● Task instructions:
Transcribe exactly, and only, the lines running from the one that contains "Task: Click the notification bell icon" through the last line of the material. No pictures.
(Beginning of Stored data)
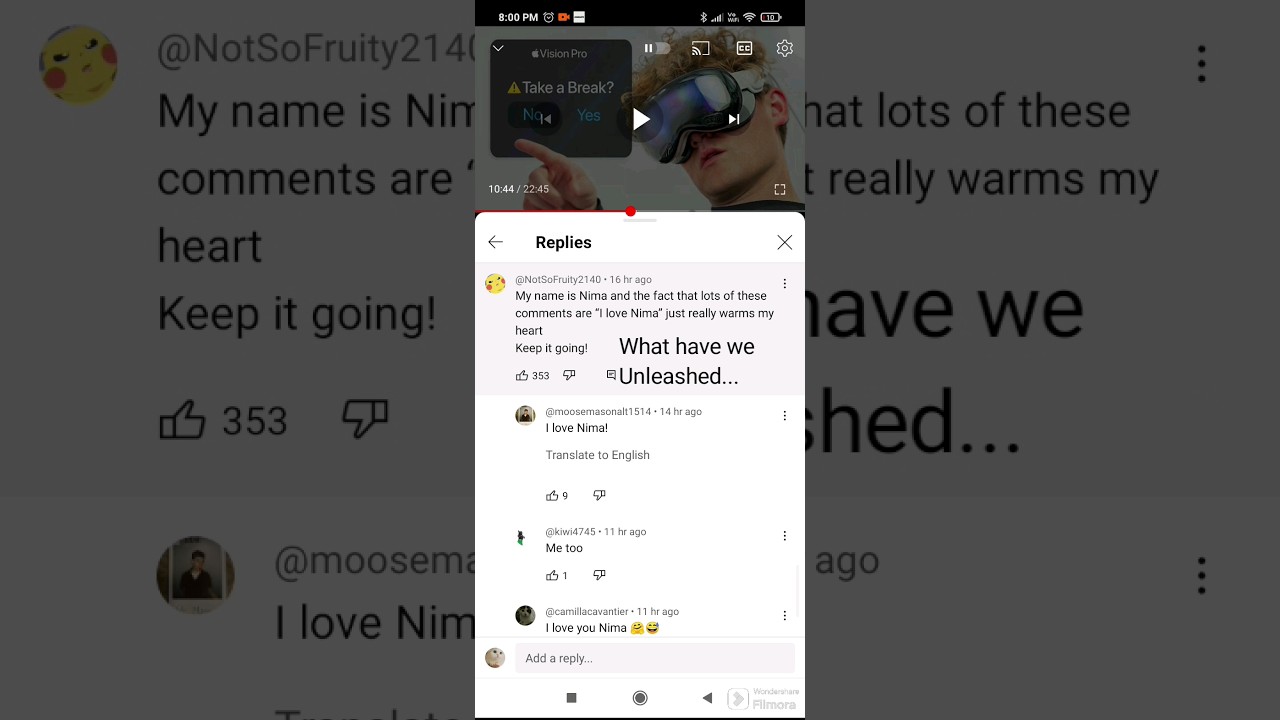Like the 'Me too' reply by kiwi4745
Viewport: 1280px width, 720px height.
point(552,576)
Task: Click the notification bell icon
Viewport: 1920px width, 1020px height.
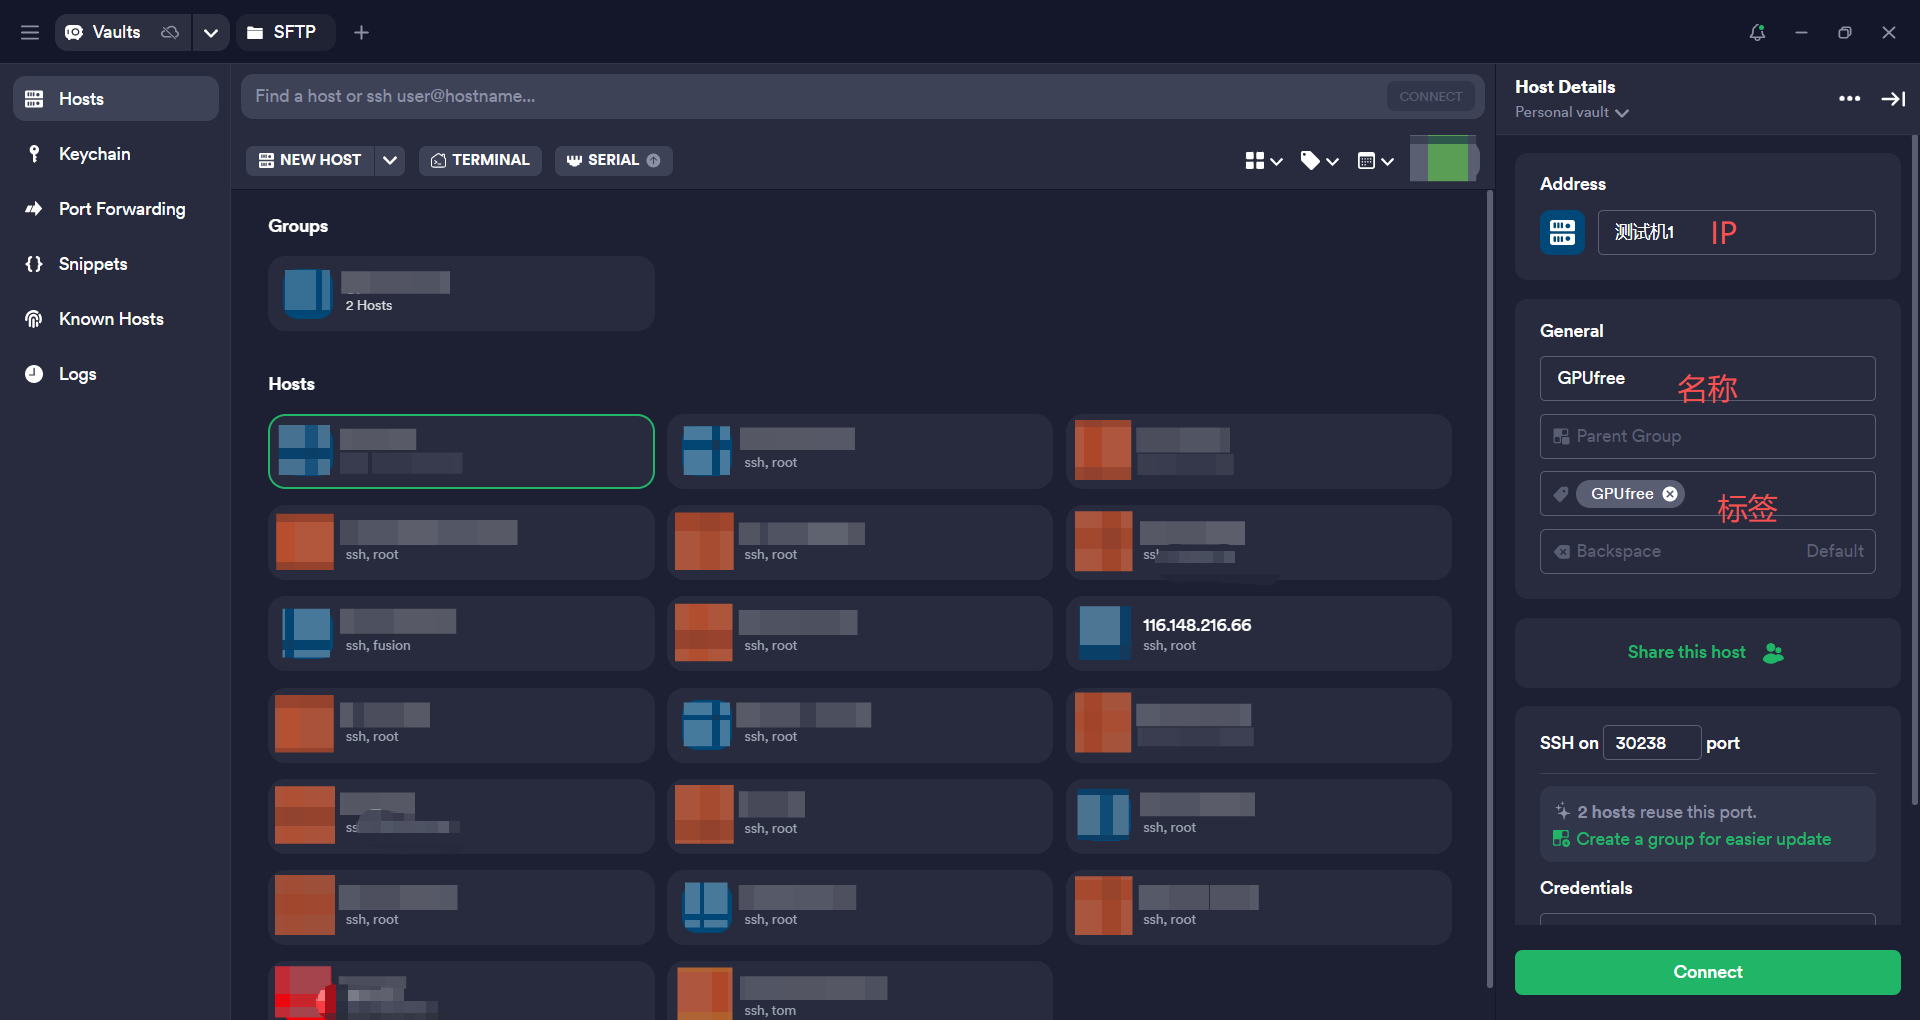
(End of Stored data)
● Response box:
Task: Click the notification bell icon
Viewport: 1920px width, 1020px height.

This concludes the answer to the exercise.